Cyclosporine A (CSA), but not tacrolimus (TAC), inhibits hepatitis C virus (HCV) replication in vitro. Clinical reports on the efficacy of interferon-α (IFNα)-based antiviral therapy (AVT) for recurrent HCV after liver transplantation (LT) with CSA and TAC are conflicting. Our aim was to assess whether AVT for recurrent HCV after LT is more effective with CSA or TAC. We performed an electronic database search (1995-2012) and a manual abstract search (2005-2012). The a priori defined eligibility criteria included the use of AVT for recurrent HCV with IFN (standard or pegylated) and ribavirin and the reporting of sustained virological response (SVR) rates with CSA and TAC (the primary outcome). Two authors identified and extracted data independently.

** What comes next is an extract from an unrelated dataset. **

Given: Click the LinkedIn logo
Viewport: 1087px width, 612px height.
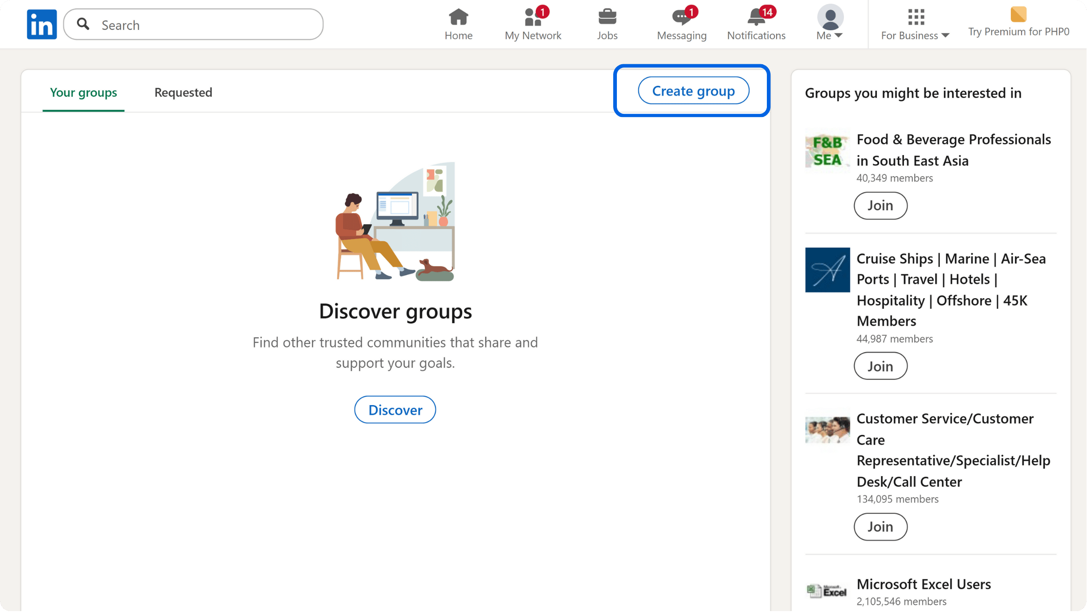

Dichotomous data were expressed as relative risks (RRs) and 95% confidence intervals (CIs) with a random effects model. In all, 5058 references were retrieved, and 1 randomized controlled trial (RCT) and 17 observational studies (13 full-text articles) met the eligibility criteria; the meta-analysis was based on the latter studies. The pooled SVR rates were 42% (395/945) with CSA and 35% (471/1364) with TAC (RR = 1.18, 95% CI = 1.00-1.39, P = 0.05). Although the pooled data contained significant heterogeneity (I(2) = 45%, P = 0.02), the SVR rates in the RCT were comparable (39% with CSA and 35% with TAC). Limiting the analysis to the 7 studies reporting on 40 or more patients in each group (with 1634 patients in all) favored CSA (RR = 1.23, 95% CI = 1.09-1.38, P < 0.001), and heterogeneity disappeared (I(2) = 0%, P = 0.62). In conclusion, IFN-based AVT for recurrent HCV after LT seems marginally more effective with CSA versus TAC; the study heterogeneity, however, limits firm conclusions.